▸ Requirement A
Return the stretch of the passage on the cryo-EM chip from "A newly developed" through "biomolecules and nanomaterials.", copied word for word.
▸ Requirement B
Please continue the passage on the graphene oxide chip for cryo-EM from the point where it stops.

▸ Page extract

• • • • •

A newly developed micro-patterned chip with graphene oxide windows is fabricated by applying microelectromechanical system techniques, enabling efficient and high-throughput cryogenic electron microscopy imaging of various biomolecules and nanomaterials.
A major limitation for the efficient and high-throughput structure analysis of biomolecules using cryogenic electron microscopy (cryo-EM) is the difficulty of preparing cryo-EM samples with controlled ice thickness at the nanoscale. The silicon (Si)-based chip, which has a regular array of micro-holes with graphene oxide (GO) window patterned on a thickness-controlled silicon nitride (SixNy) film, has been developed by applying microelectromechanical system (MEMS) techniques. UV photolithography, chemical vapor deposition, wet and dry etching of the thin film, and drop-casting of 2D nanosheet materials were used for mass-production of the micro-patterned chips with GO windows. The depth of the micro-holes is regulated to control the ice thickness on-demand, depending on the size of the specimen for cryo-EM analysis. The favorable affinity of GO toward biomolecules concentrates the biomolecules of interest within the micro-hole during cryo-EM sample preparation. The micro-patterned chip with GO windows enables high-throughput cryo-EM imaging of various biological molecules, as well as inorganic nanomaterials.
Cryogenic electron microscopy (cryo-EM) has been developed to resolve the three-dimensional (3D) structure of proteins in their native state1,2,3,4. The technique involves fixing proteins in a thin layer (10-100 nm) of vitreous ice and acquiring projection images of randomly oriented proteins using a transmission electron microscope (TEM), with the sample maintained at liquid nitrogen temperature. Thousands to millions of projection images are acquired and used to reconstruct a 3D structure of the protein by computational algorithms5,6. For successful analysis with cryo-EM, cryo-sample preparation has been automated by plunge-freezing the equipment that controls the blotting conditions, humidity, and temperature. The sample solution is loaded onto a TEM grid with a holey carbon membrane, successively blotted to remove the excess solution, and then plunge-frozen with liquid ethane to produce thin, vitreous ice1,5,6. With the advances in cryo-EM and the automation of sample preparation7, cryo-EM has been increasingly used to solve the structure of proteins, including envelope proteins for viruses and ion channel proteins in the cell membrane8,9,10. The structure of envelope proteins of pathogenic viral particles is important for understanding viral infection pathology, as well as developing the diagnosis system and vaccines e.g., SARS-CoV-211, which caused the COVID-19 pandemic. Moreover, cryo-EM techniques have recently been applied to material sciences, such as for imaging beam-sensitive materials used in battery12,13,14 and catalytic systems14,15 and analyzing the structure of inorganic materials in solution-state16.
Despite noticeable developments in cryo-EM and relevant techniques, limitations exist in cryo-sample preparation, hindering high-throughput 3D structure analysis. Preparing a vitreous ice film with optimal thickness is especially important for obtaining the 3D structure of biological materials with atomic resolution. The ice must be thin enough to minimize background noise from electrons scattered by the ice and to prohibit overlaps of biomolecules along the electron beam path1,17. However, if the ice is too thin, it can cause protein molecules to align in preferred orientations or denature18,19,20. Therefore, the thickness of vitreous ice should be optimized depending on the size of the material of interest. Moreover, extensive effort is typically needed for the sample preparation and manual screening of ice and protein integrity on the prepared TEM grids. This process is extremely time-consuming, which hinders its efficiency for high-throughput 3D structure analysis. Therefore, improvements in the reliability and reproducibility of cryo-EM sample preparation would enhance the utilization of cryo-EM in structural biology and commercial drug discovery, as well as for material science.

• • • • •

Saved entries:
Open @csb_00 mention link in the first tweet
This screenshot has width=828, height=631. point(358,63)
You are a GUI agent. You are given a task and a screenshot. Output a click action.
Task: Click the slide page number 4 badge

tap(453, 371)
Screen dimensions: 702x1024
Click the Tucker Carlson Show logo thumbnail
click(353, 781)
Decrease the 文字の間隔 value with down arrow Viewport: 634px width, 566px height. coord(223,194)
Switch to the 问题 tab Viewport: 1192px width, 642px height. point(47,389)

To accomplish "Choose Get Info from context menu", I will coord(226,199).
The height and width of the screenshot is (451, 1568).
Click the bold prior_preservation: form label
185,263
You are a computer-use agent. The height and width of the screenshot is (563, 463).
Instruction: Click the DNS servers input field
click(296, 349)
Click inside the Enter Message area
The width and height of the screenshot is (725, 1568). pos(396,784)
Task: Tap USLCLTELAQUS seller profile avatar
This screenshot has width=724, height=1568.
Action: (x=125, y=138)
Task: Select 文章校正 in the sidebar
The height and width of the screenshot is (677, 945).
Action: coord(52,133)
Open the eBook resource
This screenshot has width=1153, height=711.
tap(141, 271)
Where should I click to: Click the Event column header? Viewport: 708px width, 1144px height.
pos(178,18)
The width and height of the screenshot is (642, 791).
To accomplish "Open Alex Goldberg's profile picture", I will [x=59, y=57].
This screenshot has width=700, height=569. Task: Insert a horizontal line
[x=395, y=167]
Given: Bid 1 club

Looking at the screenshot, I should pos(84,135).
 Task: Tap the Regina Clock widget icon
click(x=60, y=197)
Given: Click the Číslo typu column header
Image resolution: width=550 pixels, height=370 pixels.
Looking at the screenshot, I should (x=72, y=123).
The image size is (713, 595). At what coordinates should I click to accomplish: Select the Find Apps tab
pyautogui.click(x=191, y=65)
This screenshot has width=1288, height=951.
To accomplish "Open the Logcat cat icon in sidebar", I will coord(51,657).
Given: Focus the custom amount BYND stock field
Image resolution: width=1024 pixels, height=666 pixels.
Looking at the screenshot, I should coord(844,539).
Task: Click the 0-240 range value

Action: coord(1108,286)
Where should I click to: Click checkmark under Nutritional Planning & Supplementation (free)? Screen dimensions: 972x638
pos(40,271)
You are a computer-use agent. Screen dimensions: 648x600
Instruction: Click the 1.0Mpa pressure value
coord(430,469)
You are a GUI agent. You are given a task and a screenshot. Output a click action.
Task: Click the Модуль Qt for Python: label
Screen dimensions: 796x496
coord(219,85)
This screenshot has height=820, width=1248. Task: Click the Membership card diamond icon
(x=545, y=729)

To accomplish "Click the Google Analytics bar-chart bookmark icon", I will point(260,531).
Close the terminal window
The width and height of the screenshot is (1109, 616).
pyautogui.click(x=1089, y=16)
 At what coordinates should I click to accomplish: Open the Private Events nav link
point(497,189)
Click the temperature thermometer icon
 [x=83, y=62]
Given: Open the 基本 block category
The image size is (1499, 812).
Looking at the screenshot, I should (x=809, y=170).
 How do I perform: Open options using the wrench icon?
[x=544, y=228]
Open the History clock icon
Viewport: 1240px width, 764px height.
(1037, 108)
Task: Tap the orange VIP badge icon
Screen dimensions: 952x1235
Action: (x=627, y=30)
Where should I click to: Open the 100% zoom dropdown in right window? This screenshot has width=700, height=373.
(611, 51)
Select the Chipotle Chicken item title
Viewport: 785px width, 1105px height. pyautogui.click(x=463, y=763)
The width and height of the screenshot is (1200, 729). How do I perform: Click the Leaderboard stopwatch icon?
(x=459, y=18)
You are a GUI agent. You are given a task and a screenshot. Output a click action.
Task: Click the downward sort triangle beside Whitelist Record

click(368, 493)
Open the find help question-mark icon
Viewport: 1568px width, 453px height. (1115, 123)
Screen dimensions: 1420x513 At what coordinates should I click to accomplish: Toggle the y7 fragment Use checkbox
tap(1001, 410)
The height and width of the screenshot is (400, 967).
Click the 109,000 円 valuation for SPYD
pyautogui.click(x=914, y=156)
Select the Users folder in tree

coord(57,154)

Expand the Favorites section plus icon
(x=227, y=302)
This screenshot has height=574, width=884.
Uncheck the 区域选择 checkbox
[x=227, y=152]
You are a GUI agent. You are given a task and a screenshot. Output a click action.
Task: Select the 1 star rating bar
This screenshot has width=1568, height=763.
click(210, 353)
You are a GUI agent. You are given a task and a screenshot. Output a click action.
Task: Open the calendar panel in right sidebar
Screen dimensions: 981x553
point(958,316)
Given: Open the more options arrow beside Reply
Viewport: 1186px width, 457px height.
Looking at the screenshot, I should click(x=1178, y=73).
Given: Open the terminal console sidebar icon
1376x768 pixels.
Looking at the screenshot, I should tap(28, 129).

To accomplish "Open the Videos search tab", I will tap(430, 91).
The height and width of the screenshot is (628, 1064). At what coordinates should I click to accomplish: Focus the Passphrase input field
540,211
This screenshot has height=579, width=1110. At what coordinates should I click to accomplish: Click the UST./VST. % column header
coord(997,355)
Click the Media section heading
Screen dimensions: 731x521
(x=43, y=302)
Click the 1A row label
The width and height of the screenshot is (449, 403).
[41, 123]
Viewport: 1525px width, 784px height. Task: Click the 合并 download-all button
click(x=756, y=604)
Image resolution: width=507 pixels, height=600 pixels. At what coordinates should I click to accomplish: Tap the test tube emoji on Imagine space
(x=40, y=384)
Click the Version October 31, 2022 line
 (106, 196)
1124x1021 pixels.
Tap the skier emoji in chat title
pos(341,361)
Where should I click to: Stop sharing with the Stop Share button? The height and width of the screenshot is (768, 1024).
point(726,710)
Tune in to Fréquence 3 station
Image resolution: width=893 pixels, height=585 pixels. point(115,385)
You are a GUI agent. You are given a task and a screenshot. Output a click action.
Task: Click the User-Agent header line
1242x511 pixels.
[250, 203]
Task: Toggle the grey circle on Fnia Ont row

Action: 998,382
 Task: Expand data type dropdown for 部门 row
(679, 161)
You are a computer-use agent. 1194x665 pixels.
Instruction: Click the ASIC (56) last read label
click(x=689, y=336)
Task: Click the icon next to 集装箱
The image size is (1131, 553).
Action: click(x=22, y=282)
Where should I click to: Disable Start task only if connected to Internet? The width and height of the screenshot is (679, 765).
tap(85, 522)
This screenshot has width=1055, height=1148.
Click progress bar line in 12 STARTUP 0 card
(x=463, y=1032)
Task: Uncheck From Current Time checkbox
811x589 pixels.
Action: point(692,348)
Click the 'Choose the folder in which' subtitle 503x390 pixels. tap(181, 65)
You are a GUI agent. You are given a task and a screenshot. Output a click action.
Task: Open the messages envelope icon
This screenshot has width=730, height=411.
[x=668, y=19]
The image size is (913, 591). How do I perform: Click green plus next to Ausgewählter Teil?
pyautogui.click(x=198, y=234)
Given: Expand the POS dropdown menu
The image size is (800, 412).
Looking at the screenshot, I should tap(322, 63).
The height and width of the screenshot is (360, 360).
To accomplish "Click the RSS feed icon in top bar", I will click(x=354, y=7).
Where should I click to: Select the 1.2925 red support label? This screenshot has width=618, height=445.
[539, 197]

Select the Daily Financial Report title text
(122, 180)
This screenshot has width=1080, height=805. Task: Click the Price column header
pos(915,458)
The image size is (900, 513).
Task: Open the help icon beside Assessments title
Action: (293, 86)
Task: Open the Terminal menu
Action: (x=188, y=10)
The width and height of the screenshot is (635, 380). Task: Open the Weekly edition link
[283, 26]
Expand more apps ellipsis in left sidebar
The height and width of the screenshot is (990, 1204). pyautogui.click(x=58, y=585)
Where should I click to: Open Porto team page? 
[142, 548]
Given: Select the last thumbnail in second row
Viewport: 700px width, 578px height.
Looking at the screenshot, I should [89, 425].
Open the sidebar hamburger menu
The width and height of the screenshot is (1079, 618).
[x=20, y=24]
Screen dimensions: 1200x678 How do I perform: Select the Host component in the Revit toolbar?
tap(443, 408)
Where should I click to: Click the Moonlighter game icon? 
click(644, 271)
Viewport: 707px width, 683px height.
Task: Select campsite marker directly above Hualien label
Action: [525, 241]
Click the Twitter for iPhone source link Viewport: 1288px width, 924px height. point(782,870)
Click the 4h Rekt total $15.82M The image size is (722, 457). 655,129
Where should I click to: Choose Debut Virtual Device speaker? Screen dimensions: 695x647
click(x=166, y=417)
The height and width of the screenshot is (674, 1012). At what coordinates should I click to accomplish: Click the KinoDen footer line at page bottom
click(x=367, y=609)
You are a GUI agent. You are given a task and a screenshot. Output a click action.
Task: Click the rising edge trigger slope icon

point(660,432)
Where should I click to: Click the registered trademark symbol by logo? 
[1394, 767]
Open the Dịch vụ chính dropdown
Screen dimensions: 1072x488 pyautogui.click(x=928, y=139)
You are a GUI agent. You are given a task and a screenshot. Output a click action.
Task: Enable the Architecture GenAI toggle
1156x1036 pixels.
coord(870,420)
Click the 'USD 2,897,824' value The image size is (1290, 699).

• • • • •

▸ Output A
A newly developed micro-patterned chip with graphene oxide windows is fabricated by applying microelectromechanical system techniques, enabling efficient and high-throughput cryogenic electron microscopy imaging of various biomolecules and nanomaterials.

▸ Output B
Herein, we introduce microfabrication processes for making a micro-patterned chip with graphene oxide (GO) windows designed for high-throughput cryo-EM with controlled ice thickness21. The micro-patterned chip was fabricated using microelectromechanical system (MEMS) techniques, which can manipulate the structure and dimensions of the chip depending on the imaging purposes. The micro-patterned chip with GO windows has a microwell structure that can be filled with the sample solution, and the depth of the microwell can be regulated to control the thickness of the vitreous ice. The strong affinity of GO for biomolecules enhances the concentration of biomolecules for visualization, improving the efficiency of the structure analysis. Furthermore, the micro-patterned chip is composed of an Si frame, which provides high mechanical stability for the grid19, making it ideal for handling the chip during sample preparation procedures and cryo-EM imaging. Therefore, a micro-patterned chip with GO windows fabricated by MEMS techniques provides reliability and reproducibility of cryo-EM sample preparation, which can enable efficient and high-throughput structure analysis based on cryo-EM.
1. Fabrication of micro-patterned chip with GO windows (Figure 1)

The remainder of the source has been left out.